Scaled sandbox models have successfully simulated the geometries and progressive evolution of antiformal pop-up structures developed in a weak sedimentary cover above restraining stepovers in offset sinistral strike-slip fault systems in rigid basement. Models were run both with and without synkinematic sedimentation, which was added incrementally to cover the growing antiformal structures. Vertical and horizontal sections of the completed models permit the full three-dimensional (3-D) structure of the pop-ups to be analyzed in detail. Three representative end-member experiments are described: 30° underlapping restraining stepovers; 90° neutral restraining stepovers; and 150° overlapping restraining stepovers.

The experimental pop-ups are typically sigmoidal to lozenge-shaped, antiformal structures having geometries that are dependent on both the stepover angle and stepover width in the underlying basement faults. Underlapping restraining stepovers typically form elongate lozenge-shaped pop-ups; 90° neutral restraining stepovers produce shorter, squat rhomboidal pop-ups; and overlapping restraining stepovers produce sigmoidal antiformal pop-ups. Trans pop-up cross fault systems are characteristic at large displacements on the basement fault system.

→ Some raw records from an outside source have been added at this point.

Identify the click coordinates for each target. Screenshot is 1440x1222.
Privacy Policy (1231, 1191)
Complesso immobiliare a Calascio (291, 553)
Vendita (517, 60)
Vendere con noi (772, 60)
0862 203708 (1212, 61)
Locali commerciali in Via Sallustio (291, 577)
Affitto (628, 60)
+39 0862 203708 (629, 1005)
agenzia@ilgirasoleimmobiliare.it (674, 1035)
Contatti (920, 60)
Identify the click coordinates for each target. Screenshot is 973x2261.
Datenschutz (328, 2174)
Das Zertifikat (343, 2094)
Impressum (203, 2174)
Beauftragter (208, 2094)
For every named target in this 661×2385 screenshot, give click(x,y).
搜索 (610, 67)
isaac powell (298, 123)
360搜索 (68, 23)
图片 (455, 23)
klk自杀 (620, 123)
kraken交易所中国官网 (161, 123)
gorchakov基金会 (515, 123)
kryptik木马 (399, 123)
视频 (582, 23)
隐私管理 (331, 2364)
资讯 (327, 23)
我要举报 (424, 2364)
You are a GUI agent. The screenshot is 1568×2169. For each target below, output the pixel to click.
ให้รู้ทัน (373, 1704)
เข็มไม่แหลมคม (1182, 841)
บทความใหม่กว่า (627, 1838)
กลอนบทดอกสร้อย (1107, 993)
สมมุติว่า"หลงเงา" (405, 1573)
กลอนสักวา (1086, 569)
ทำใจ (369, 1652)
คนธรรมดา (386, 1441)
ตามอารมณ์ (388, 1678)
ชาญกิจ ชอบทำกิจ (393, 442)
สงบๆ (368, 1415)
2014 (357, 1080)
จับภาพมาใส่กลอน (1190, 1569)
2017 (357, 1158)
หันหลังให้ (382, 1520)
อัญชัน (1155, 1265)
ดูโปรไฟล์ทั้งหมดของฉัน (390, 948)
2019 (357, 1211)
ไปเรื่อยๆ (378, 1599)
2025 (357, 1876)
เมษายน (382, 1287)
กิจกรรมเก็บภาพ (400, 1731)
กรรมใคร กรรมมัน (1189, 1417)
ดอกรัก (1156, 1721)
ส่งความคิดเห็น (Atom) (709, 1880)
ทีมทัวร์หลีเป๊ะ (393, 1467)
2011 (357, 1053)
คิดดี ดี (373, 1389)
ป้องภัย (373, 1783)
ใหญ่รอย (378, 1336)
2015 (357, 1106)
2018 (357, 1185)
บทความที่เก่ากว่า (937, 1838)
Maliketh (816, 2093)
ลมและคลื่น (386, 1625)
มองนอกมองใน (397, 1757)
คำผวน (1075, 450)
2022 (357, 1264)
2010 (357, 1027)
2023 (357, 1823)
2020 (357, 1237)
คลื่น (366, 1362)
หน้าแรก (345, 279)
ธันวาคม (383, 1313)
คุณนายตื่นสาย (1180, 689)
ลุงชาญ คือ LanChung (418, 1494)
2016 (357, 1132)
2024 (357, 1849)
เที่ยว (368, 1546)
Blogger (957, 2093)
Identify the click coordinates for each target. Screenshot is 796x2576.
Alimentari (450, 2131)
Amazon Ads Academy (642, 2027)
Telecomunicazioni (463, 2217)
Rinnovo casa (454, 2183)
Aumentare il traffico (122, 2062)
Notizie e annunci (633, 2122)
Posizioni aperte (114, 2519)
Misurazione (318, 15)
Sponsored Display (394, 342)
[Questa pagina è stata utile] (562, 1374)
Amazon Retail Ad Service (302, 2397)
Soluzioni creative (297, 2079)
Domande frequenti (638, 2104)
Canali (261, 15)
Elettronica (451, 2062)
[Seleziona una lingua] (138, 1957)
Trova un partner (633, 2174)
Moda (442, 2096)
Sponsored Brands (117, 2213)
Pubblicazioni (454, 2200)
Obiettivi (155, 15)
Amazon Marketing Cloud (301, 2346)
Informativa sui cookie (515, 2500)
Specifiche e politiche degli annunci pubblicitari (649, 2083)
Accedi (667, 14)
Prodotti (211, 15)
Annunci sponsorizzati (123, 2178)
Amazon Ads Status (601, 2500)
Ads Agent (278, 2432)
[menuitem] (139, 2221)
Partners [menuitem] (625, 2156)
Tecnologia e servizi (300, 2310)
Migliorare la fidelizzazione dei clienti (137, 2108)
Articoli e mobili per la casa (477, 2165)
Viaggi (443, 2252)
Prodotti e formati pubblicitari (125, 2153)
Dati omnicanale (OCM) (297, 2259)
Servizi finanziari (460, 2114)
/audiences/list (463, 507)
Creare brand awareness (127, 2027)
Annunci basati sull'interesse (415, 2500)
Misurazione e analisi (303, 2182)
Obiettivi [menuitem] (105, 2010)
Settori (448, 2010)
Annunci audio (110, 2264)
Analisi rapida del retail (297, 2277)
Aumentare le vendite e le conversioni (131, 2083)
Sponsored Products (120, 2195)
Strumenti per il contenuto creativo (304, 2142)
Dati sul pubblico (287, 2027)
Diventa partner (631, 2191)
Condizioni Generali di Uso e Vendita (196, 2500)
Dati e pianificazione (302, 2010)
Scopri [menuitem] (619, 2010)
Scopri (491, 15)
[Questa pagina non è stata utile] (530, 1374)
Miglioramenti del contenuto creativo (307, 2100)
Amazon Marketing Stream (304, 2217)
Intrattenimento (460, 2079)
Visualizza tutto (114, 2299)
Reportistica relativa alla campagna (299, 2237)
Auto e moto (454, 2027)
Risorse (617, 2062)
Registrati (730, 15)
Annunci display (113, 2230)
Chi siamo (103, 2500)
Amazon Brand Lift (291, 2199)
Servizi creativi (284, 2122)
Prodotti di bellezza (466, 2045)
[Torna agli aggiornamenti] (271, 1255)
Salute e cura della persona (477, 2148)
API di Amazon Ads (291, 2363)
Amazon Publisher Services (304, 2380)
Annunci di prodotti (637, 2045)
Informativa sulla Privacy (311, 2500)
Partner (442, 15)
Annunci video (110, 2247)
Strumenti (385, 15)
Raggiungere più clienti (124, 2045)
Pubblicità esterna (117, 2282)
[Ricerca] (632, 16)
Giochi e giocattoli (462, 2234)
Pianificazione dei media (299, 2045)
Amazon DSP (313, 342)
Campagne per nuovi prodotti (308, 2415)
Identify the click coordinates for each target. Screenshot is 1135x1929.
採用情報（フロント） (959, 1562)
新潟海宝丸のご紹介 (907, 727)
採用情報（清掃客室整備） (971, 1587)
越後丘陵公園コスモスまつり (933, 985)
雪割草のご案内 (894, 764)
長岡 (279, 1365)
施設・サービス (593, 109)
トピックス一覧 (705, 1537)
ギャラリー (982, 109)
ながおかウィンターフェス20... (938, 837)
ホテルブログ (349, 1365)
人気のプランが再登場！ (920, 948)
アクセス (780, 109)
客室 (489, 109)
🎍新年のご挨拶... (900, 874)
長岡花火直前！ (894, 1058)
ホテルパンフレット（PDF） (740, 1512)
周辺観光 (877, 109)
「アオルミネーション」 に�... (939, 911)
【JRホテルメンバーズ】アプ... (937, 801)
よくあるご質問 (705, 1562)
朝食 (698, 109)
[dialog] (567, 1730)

Above the offset principal displacement zones, the pop-ups are commonly small, narrow, positive flower structures, whereas in the stepover region, they widen out and become markedly asymmetric. This pop-up asymmetry switches across the center of the stepover, where the pop-ups are largely symmetical. Maximum rotations measured within the central highly uplifted region of the pop-ups increase from 7° counterclockwise for the underlapping (30°) stepovers, to 14° counterclockwise for the neutral (90°) stepovers, to 16° counterclockwise for the overlapping (150°) stepovers.

In models where no synkinematic sediments were added during deformation, the pop-up structures are bound by convex, flattening-upward, oblique-slip reverse fault systems that link downward to the offsets in the basement fault system. In contrast, in the experiments where synkinematic sediments were added incrementally during deformation, the pop-ups are formed by oblique-slip reverse faults that steepen upward into the synkinematic strata with the formation of fault-propagation growth folds.

The analog models are compared with natural examples of pop-up structures and show strong similarities in structural geometries and stratal architectures. These models may provide structural templates for seismic interpretation of complex contractional structures in offset strike-slip fault systems.